The authors grouped foods into four food processing categories,4 including ultra-processed foods, based on “the nature, extent, and purpose of the industrial processing.” Although the classification may be useful for descriptive purposes and for replication, this approach may not provide sufficient detail for consumers and decision makers in public health. Accordingly, the authors evaluated different food groups and found no evidence that the overall association was driven by a specific food subgroup such as starchy foods. However, to quantify the effect of food processing on health accurately, we need to refine the causal question further by identifying more precisely the ultra-processed foods that could lead to cancer.

Secondly, as with any observational study, confounding by unknown factors common to consumption of ultra-processed foods and cancer outcomes cannot be excluded. Fiolet and colleagues adjusted their analyses for several well known risk factors for cancer, some of which seemed to be strongly related to ultra-processed food consumption. For example, cigarette smoking and low physical activity were far more common in participants who consumed a larger proportion of ultra-processed foods. Given the relatively weak

association between intake of ultra-processed foods and incidence of cancer, and the known difficulties in measuring some important risk factors for cancer such as physical activity, the possibility remains that residual confounding could explain the observed association between ultra-processed foods and cancer. The authors did several analyses to try to evaluate the potential effect of residual confounding, underscoring the importance of striving for complete and accurate collection of information on risk factors in epidemiologic studies.

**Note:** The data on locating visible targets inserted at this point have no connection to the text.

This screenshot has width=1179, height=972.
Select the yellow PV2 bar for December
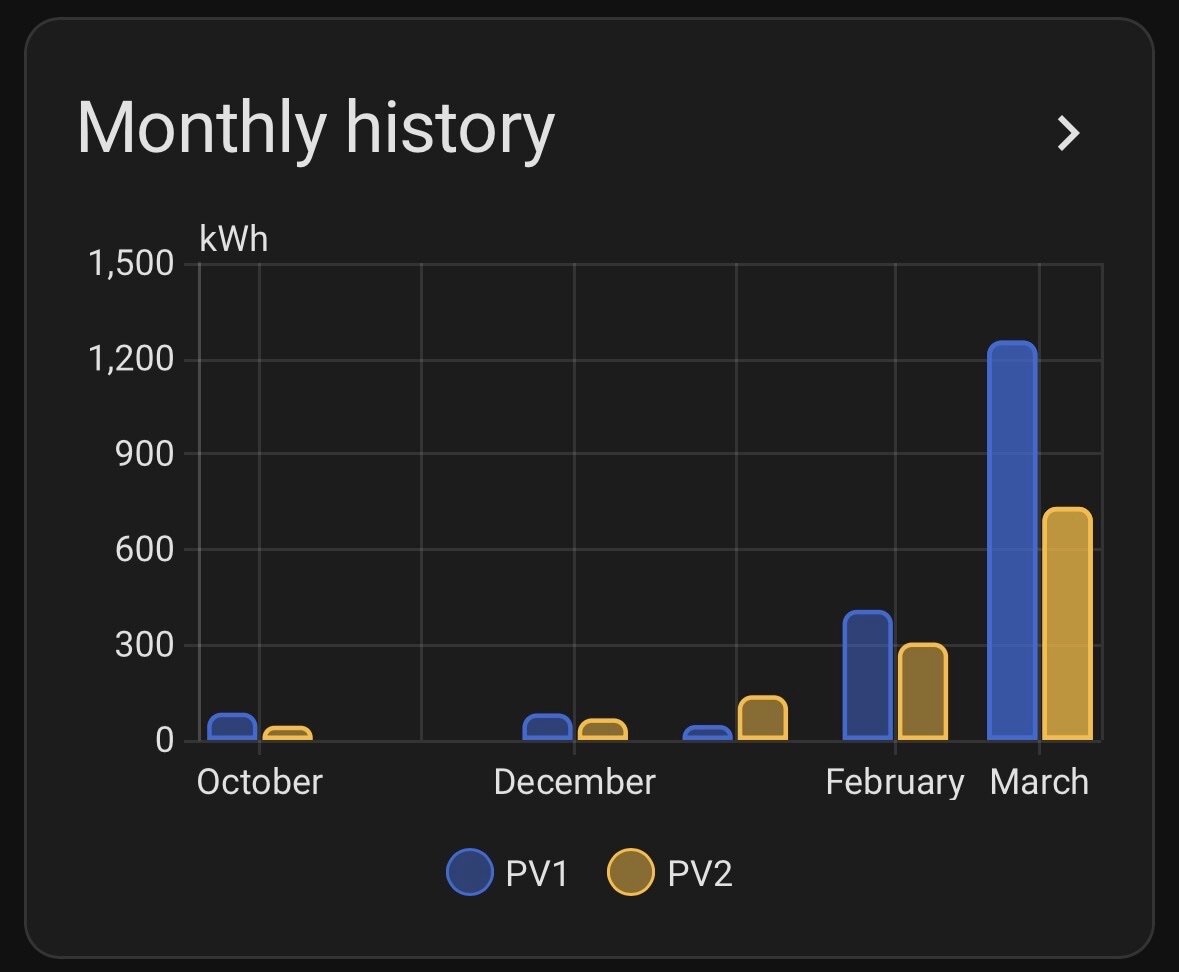click(602, 729)
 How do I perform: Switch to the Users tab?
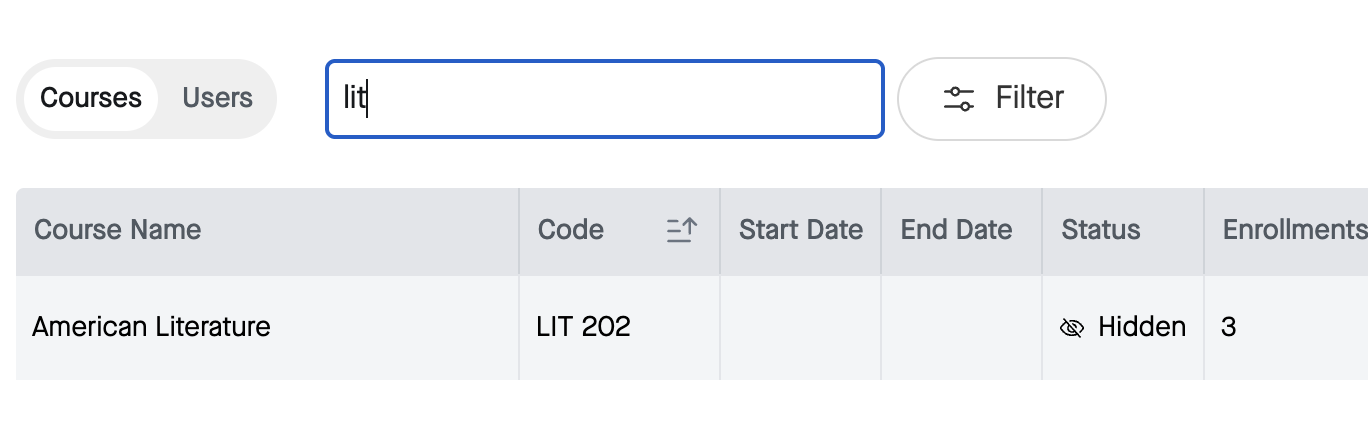click(217, 98)
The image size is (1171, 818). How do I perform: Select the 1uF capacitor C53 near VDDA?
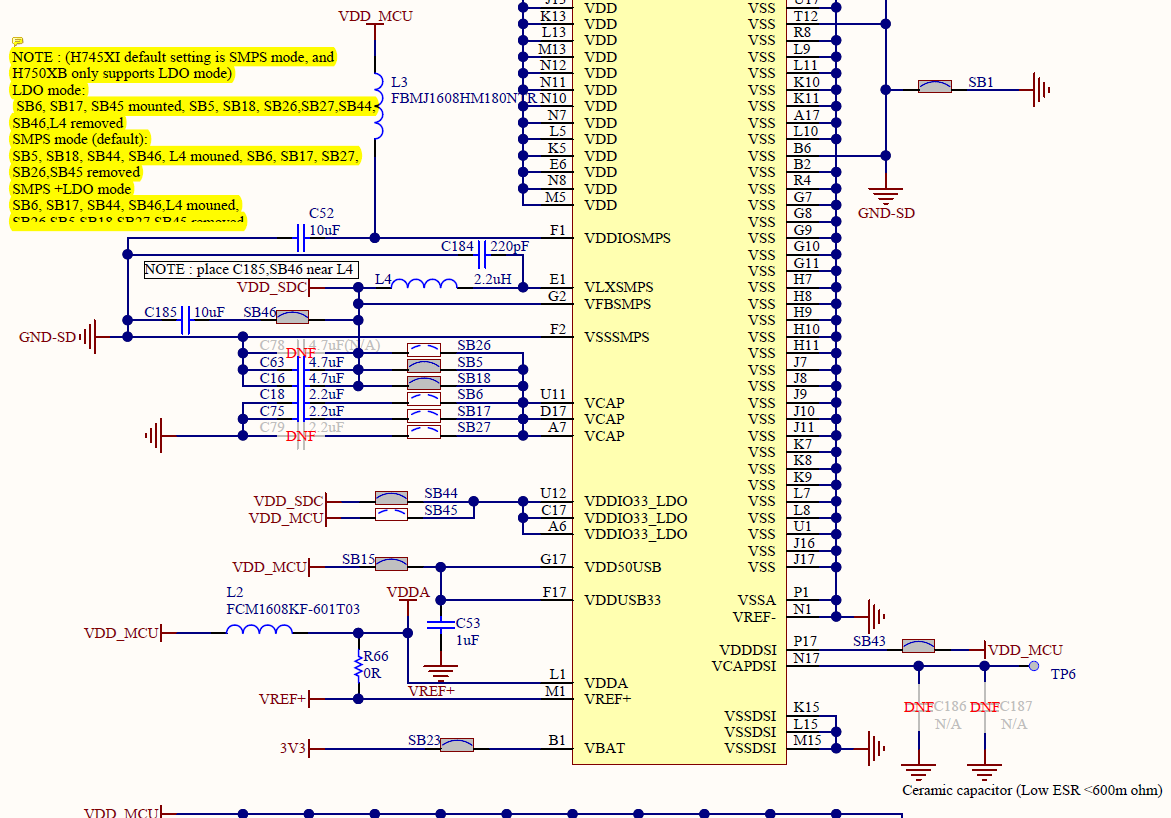pos(440,625)
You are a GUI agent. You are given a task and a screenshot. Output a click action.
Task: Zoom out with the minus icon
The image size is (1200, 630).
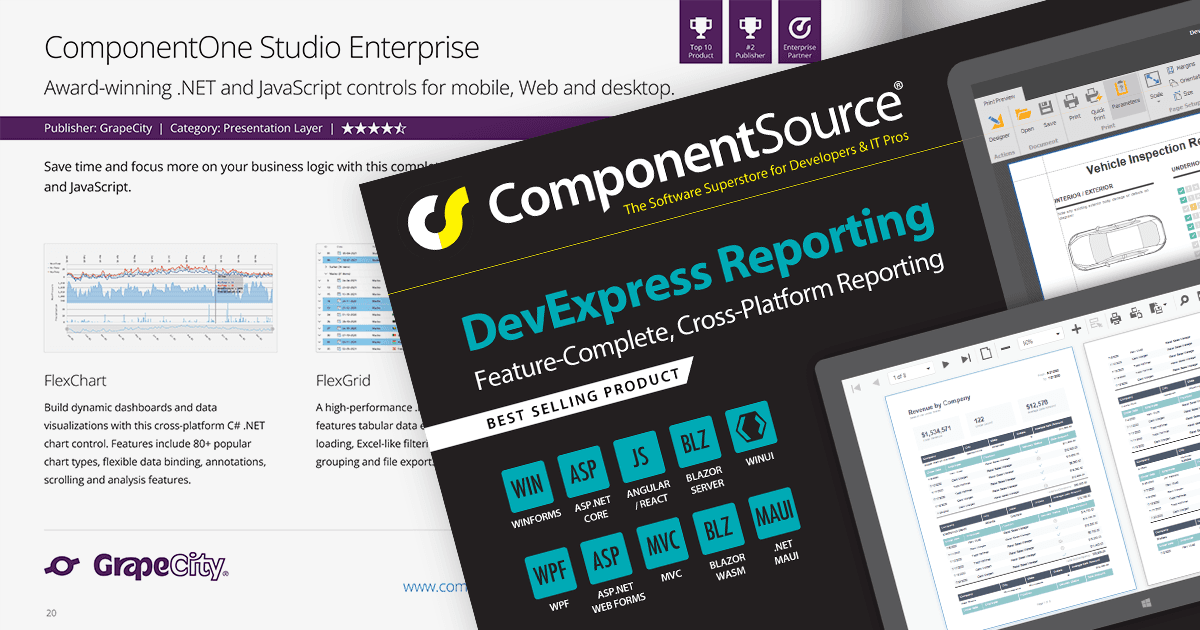click(x=1005, y=348)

The ultimate goal of nutritional epidemiology is to generate evidence to provide sound actionable advice to individuals and shape evidence based public policy to lower the risk of disease and increase wellbeing. Fiolet and colleagues provide an initial insight into a possible link between ultra-processed food related exposures and cancer. The authors should be commended for collecting detailed dietary and cancer data and for conducting multiple secondary and sensitivity analyses to test different assumptions. Their interesting results require replication and further refinement.

The changing realities of the global food supply and the inherent limitations of epidemiologic studies call for more basic science, including data from animals, to inform further research on the effect of food processing on humans. We are a long way from understanding the full implications of food processing for health and wellbeing. Care should be taken to transmit the strengths and limitations of this latest analysis to the general public and to increase the public’s understanding of the complexity associated with nutritional research in free living populations.